TEXT EXTRACT:
───
Daniel Schuhmacher (born 19 April 1987) is a German singer and songwriter. In 2009, he rose to fame after winning the sixth season of Deutschland sucht den Superstar, the German edition of Pop Idol. His debut album The Album was released later in the same year and topped the German and Austrian Albums Charts, going gold. It spawned the hit single "Anything but Love", his coronation song, which became a number-one hit Austria, Germany, and Switzerland and was also certified gold.

Early life
Schuhmacher was born and raised in Pfullendorf, Baden-Württemberg. Schuhmacher's hobbies are tennis, music, skating, meeting friends, movies, and films. His nicknames are Kell, Kelly, and Schumi. He has 4 tattoos which are located on the hip, neck and both wrists.
───
DIRECTIVE A: According to the Daniel Schuhmacher biography, where was he born and raised?
DIRECTIVE B: Based on the Daniel Schuhmacher biography, explain what made him famous in 2009 and what kind of show was involved.
The material that comes after this text isn't needed for the tasks.

COLLECTED DATA:
───
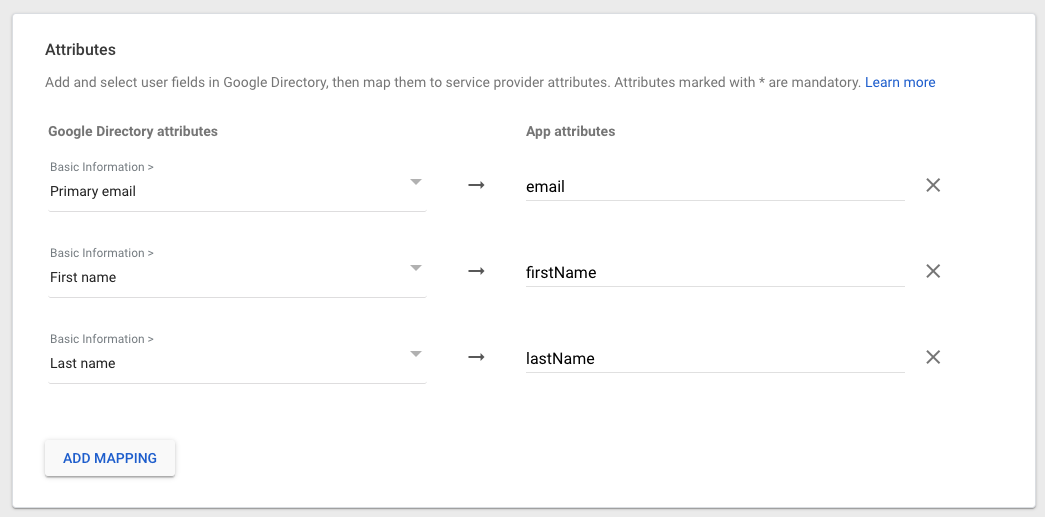The width and height of the screenshot is (1045, 517).
Task: Click the App attributes column label
Action: coord(570,131)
───
OUTPUT A: Pfullendorf, Baden-Württemberg.

OUTPUT B: He became famous after winning the sixth season of Deutschland sucht den Superstar. That show is the German edition of Pop Idol.